The search for more sustainable processes using natural substances is a core strategy for the company and concerns not only dyeing but also finishing processes and possible applications on bio-sourced fibres. The recently launched bio-polish known as Naturally Clean was created for lyocell and cotton fabrics. It is said to help the fabric keep a clean aspect for longer and gives it a smoother, softer hand and sheen. “This process replaces conventional mercerising,” says Ms Silva. 

Clean biotech 

The company is also engaged in two other research projects. Working again with CITEVE and CeNTI, Texbion is a three-year programme to develop a biosourced polymer and is an evolution of previous research into PLA. Tintex is involved as the plan is to find a method to dye it using natural ingredients. Testing is now beginning on the spinning phase, according to Mr Magalhães. 

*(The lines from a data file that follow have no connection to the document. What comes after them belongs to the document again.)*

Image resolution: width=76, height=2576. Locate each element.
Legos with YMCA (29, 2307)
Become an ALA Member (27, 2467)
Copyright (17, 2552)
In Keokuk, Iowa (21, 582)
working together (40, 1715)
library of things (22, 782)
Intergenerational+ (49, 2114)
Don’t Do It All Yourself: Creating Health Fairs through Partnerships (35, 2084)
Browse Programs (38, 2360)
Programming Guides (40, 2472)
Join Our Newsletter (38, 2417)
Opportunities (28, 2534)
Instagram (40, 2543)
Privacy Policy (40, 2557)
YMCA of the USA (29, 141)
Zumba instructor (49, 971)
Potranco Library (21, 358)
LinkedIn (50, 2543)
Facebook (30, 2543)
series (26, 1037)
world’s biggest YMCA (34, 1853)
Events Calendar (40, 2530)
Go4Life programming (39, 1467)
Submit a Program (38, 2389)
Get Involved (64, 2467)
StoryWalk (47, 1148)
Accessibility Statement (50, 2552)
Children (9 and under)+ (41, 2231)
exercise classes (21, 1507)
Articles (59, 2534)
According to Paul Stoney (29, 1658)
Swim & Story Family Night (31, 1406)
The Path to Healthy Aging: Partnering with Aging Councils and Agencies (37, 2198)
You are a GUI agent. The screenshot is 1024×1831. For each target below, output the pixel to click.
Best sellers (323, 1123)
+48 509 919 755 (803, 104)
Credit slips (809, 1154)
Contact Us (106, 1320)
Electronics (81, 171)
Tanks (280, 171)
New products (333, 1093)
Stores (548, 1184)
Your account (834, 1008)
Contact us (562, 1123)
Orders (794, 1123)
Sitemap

Texboost, the second ongoing research project, seeks to find an alternative to leather using agricultural waste or by-products, including sawdust and cork. A first industrial-scale prototype has been successfully manufactured. Tintex has been making progress on its cork-based coatings, and the latest are finer and more supple.

Sustainable practices

Over the past three years, Tintex has gradually phased out conventional cotton in favour of organic and BCI cotton, which the company says have become its ‘conventional’ cotton. It also knits fabrics in recycled cotton using Eco-Tec yarns made from post-industrial waste by Italian spinner Marchi & Fildi. Tintex is bluesign-certified and engaged in Oekotex’s STeP certification system, and is also a partner of Creativity Lifestyle and Sustainable Synergy (C.L.A.S.S.) headed by Giusy Bettoni who seeks to promote eco-values in fashion and home textiles. 

A member of the Ellen MacArthur Foundation initiative to Make Fashion Circular, the company has recently joined the United Nations Global Compact, a voluntary platform for the development, implementation and disclosure of responsible business practices. Mário Jorge Silva stressed the importance of “differentiation through innovation to stay ahead” at the Open Day event, indicating that the company sees its future in sustainable practices.